◆ **EXTRAIT À LIRE**
23 août 2009

La dernière goutte

"Montaigne décrit la vie à partir de la vieillesse et comme une transition graduelle, « conduits par sa main, d'une douce pente et comme insensible, peu à peu, de degré en degré, elle nous roule dans ce misérable état et nous y apprivoise; si bien que nous ne sentons aucune secousse, quand la jeunesse meurt en nous .. ». Le passage est même plus rude de la jeunesse à la vieillesse, nous dit Montaigne, que de la vieillesse à la mort: il est plus « lourd» d'un être doux et fleurissant à un être pénible et douloureux» que «du mal être au non être ».

cité par François Jullien


Les dernières lignes de l'opus de François Jullien m'habitent, opposant les transformations silencieuses à l'événementiel qui fait notre vie quotidienne. L'acutalité d'un monde qui se transforme de manière sûre, constante et invisible face aux actualités se bousculant pour nous distraire de notre ennui , accumulant les petites phrases de nos hommes politiques et décideurs, l'annonce du décès de tel chanteur où la satisfaction devant le ministre d'une claque de fausses ménagères se réjouissant que le panier de la rentée soit moins cher.

◆ **CONSIGNE 1**
D'après l'extrait, de quelles trois manières le monde se transforme-t-il ?
◆ **CONSIGNE 2**
Recopiez fidèlement le passage de l'extrait qui va de « Les dernières lignes » jusqu'à « soit moins cher. » inclus.
Appuyez-vous uniquement sur l'extrait.

◆ **ENTRÉES FOURNIES**
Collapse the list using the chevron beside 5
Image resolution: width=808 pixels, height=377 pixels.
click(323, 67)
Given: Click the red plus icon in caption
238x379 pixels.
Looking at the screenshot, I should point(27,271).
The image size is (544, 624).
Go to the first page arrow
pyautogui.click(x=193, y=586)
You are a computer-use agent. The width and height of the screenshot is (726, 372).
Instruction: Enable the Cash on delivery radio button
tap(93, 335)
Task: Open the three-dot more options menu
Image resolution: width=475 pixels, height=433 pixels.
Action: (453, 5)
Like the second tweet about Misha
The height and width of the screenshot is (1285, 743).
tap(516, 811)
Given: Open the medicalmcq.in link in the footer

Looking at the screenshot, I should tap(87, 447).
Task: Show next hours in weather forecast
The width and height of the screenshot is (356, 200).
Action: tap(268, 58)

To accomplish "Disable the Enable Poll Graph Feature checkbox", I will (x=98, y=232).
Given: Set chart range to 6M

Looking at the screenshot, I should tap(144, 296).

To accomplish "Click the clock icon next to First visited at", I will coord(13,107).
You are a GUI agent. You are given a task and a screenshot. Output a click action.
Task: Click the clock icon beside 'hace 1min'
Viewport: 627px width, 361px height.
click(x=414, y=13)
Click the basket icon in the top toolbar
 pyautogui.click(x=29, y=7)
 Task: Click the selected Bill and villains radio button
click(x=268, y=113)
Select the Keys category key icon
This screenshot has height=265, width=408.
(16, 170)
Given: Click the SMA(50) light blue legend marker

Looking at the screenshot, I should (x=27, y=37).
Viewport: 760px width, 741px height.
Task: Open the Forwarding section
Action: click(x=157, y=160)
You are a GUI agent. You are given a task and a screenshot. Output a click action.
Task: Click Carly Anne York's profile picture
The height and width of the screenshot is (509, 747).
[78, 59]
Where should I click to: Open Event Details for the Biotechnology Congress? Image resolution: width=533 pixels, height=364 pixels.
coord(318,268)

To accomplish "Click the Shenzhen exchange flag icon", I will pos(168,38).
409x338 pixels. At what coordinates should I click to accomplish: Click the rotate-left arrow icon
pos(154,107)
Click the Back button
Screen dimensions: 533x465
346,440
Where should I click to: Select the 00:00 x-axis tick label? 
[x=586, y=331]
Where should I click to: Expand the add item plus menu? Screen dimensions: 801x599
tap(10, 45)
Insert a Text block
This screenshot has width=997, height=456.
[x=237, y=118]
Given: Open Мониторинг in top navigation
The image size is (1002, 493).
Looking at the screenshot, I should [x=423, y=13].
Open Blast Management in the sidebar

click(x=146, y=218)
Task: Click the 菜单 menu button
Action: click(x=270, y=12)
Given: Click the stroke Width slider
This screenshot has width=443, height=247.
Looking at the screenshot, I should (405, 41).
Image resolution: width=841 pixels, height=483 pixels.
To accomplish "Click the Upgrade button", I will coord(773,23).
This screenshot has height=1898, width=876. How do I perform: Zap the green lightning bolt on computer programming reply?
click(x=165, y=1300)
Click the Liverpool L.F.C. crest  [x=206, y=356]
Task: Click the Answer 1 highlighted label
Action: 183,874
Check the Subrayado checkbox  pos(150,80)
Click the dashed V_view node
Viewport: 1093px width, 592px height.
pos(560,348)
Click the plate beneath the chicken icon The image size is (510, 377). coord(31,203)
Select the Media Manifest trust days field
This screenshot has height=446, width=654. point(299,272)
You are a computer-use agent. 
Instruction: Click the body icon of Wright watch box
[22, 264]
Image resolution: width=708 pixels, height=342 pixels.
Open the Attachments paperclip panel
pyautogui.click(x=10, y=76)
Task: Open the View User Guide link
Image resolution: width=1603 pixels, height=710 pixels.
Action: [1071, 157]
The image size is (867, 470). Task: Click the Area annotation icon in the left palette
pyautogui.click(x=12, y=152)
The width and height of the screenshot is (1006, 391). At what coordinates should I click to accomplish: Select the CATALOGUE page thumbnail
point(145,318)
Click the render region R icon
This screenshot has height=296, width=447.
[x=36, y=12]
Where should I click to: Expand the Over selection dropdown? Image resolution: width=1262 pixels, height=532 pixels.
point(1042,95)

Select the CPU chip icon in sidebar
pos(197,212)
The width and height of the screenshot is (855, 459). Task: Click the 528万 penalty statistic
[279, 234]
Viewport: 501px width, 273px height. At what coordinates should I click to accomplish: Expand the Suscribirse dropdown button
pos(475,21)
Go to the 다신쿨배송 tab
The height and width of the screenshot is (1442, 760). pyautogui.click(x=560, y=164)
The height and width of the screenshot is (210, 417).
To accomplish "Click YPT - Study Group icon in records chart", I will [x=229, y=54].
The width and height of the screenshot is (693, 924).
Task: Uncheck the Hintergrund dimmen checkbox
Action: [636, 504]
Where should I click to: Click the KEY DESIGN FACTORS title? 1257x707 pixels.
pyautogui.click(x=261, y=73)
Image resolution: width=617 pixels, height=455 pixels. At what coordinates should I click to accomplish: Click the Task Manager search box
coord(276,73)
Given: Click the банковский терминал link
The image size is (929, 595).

◆ **RÉPONSE ATTENDUE 1**
sûre, constante, invisible

◆ **RÉPONSE ATTENDUE 2**
Les dernières lignes de l'opus de François Jullien m'habitent, opposant les transformations silencieuses à l'événementiel qui fait notre vie quotidienne. L'acutalité d'un monde qui se transforme de manière sûre, constante et invisible face aux actualités se bousculant pour nous distraire de notre ennui , accumulant les petites phrases de nos hommes politiques et décideurs, l'annonce du décès de tel chanteur où la satisfaction devant le ministre d'une claque de fausses ménagères se réjouissant que le panier de la rentée soit moins cher.